PGA Tour denies releases to players looking to compete in inaugural LIV event in London next month, according to memo

The PGA Tour has denied releases to the players looking to play in the first event of the Saudi Arabian-financed LIV Golf Invitational Series, according to a memo obtained by ESPN.

The debut tournament, set to take place in London from June 9 to 11, coincides with the PGA Tour's RBC Canadian Open that week. As a result, PGA Tour players would have to be granted a release from the tour to compete in the LIV tournament.

The expectation was that the PGA Tour would grant releases to players, similar to ones it has given for other international events, but that won't be the case, as the tour notified its players through a memo Tuesday.

"We have notified those who have applied that their request has been declined in accordance with the PGA Tour Tournament Regulations. As such, Tour members are not authorized to participate in the Saudi Golf League's London event under our regulations,'' the memo read. "As a membership organization, we believe this decision is in the best interest of the PGA Tour and its players."

In response, LIV Golf CEO Greg Norman issued a statement to multiple media outlets, calling the tour's decision "anti-golfer, anti-fan, and anti-competitive.''

"Sadly, the PGA Tour seems intent on denying professional golfers their right to play golf, unless it's exclusively in a PGA Tour tournament," he said as part of the statement.

"But no matter what obstacles the PGA Tour puts in our way, we will not be stopped. We will continue to give players options that promote the great game of golf globally."

Norman told ESPN last week that he had players registered who were willing to challenge the PGA Tour's position in court.

"I can only speak on information given to me by our legal team, and I have an extremely talented legal team in antitrust and anti-competitive laws, and we believe we're in the right position," Norman said. "We believe the players are independent contractors and have a right to go play wherever they want to go play."

The eight-event LIV series will feature four tournaments played in the United States. It will include seven regular-season events and a team championship match play finale at Trump Doral in Miami from Oct. 28 to 30.

The second Saudi event is scheduled for July 1-3 at Pumpkin Ridge Golf Club in Portland, Oregon. May 17 is the deadline for requesting a release from the tour for that event.

It was anticipated that releases might be granted for overseas events, but not for tournaments in the U.S.

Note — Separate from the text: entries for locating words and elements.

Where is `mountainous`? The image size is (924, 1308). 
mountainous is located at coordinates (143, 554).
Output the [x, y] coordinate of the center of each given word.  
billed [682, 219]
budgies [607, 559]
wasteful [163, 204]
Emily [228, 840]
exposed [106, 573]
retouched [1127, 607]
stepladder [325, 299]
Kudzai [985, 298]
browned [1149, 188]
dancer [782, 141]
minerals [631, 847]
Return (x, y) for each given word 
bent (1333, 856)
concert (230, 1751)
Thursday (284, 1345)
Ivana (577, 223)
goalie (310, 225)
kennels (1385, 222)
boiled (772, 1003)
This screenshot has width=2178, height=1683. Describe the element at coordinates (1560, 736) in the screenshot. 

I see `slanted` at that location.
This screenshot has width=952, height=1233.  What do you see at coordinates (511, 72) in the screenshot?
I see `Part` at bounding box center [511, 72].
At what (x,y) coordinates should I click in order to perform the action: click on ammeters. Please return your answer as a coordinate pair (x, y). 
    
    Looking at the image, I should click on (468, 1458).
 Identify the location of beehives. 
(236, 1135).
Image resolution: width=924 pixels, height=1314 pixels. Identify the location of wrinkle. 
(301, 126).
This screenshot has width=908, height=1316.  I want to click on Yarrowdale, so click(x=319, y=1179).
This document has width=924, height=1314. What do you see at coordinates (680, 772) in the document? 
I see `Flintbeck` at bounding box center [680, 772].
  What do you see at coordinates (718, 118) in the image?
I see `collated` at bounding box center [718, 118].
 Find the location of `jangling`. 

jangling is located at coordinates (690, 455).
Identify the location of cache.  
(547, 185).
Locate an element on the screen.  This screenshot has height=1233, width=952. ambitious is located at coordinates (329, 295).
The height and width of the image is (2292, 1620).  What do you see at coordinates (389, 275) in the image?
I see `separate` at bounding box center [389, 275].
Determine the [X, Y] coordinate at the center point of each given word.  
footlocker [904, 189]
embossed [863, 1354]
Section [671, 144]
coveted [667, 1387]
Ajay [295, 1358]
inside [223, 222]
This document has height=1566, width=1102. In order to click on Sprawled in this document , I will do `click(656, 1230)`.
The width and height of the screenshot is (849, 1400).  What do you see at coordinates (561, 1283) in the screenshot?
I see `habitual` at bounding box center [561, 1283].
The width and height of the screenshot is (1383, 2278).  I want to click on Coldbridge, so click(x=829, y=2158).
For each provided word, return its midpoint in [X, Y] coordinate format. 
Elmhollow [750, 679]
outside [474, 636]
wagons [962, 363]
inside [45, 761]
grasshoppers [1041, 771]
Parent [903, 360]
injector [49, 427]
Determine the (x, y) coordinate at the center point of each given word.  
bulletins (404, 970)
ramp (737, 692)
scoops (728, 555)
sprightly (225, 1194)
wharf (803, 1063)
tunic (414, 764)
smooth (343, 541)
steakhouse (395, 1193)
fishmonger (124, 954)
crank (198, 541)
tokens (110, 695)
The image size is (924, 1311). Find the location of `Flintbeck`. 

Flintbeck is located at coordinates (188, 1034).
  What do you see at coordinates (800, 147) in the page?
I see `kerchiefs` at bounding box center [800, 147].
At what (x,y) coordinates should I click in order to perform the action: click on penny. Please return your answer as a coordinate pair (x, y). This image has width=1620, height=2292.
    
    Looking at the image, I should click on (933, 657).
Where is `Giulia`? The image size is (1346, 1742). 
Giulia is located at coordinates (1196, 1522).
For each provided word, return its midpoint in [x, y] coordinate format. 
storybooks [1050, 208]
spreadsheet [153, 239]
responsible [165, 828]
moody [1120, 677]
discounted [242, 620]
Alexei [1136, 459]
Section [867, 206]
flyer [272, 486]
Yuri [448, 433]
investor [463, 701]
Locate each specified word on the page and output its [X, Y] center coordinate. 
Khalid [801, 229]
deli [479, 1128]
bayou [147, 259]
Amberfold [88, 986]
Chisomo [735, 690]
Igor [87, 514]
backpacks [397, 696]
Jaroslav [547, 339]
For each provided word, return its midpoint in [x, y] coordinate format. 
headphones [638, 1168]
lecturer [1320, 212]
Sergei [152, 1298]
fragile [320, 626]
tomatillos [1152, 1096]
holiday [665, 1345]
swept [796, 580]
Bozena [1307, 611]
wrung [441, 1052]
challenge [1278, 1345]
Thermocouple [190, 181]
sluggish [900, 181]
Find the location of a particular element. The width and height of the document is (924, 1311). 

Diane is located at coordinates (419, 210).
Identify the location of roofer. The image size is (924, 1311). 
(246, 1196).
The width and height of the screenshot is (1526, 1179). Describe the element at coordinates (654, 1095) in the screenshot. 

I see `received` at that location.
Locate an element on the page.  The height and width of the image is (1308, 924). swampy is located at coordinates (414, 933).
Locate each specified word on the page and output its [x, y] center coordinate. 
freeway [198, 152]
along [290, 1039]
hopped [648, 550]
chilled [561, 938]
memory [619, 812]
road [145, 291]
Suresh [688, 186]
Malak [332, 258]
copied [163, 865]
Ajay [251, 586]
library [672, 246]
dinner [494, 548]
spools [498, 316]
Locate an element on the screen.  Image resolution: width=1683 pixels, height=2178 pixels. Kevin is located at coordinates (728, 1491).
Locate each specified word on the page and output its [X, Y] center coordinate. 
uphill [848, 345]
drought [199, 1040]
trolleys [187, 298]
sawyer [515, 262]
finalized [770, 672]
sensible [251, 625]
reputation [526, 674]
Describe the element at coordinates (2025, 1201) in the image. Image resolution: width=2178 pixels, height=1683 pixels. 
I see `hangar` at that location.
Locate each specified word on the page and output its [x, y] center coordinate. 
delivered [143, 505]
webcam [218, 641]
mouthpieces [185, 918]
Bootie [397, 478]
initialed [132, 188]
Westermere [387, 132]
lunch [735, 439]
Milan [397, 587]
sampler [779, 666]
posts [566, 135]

"Portland will probably be an interesting beachhead for player releases and those who want to come play," Norman said last week. "But irrespective, it's going to happen. Portland will take place. The same with Trump Bedminster, the International, Rich Harvest Farms and Trump Doral. It's all going to happen."

Phil Mickelson is among the players who had sought a release to play in the London event, his longtime agent, Steve Loy of Sportfive, said last month. Longtime PGA Tour members Lee Westwood and Sergio Garcia have also confirmed that they requested releases from the tour.

Norman told ESPN last week that more than 200 players had registered for the first event, including about 15 of the top 100 in the Official World Golf Ranking.

World No. 1 Scottie Scheffler said he understood the PGA Tour's reasoning.

"I guess first thoughts would be I kind of figured that was something that would happen," he said. "If you're playing here on the PGA Tour, playing in something that could be a rival series to the PGA Tour, being a member of our Tour, it's definitely not something where we want our membership to do because it's going to harm the tournament that we have opposite that.

"And that's, I'm sure that's why they were, why they did not release the players. Because if we have 15 guys go over there and play that hurts the RBC and the Canadian Open."

Will Zalatoris, currently 28th in the world, also agreed with the Tour decision.

"I think it's great," he said. "I mean, look, if you want to do it, no one's stopping you, but what we have here is pretty good too, considering every week we're playing for a pretty great purse on pretty great golf courses and considering the benefits that we have off the golf course on top of that it's pretty tough to beat."

Norman said he had tried to work with the PGA Tour, but Monahan hadn't been willing to do so.

"For the PGA Tour to say we're a breakaway league is completely wrong," Norman said. "We're not a breakaway tour, we're an additive to the ecosystem of the game of golf. To cast this animus against me [is wrong]. It goes to other institutions as well. Just because I'm very blessed and fortunate enough to be the CEO of this opportunity to grow the game of golf, don't target me for specific stuff and reasons. That's crazy."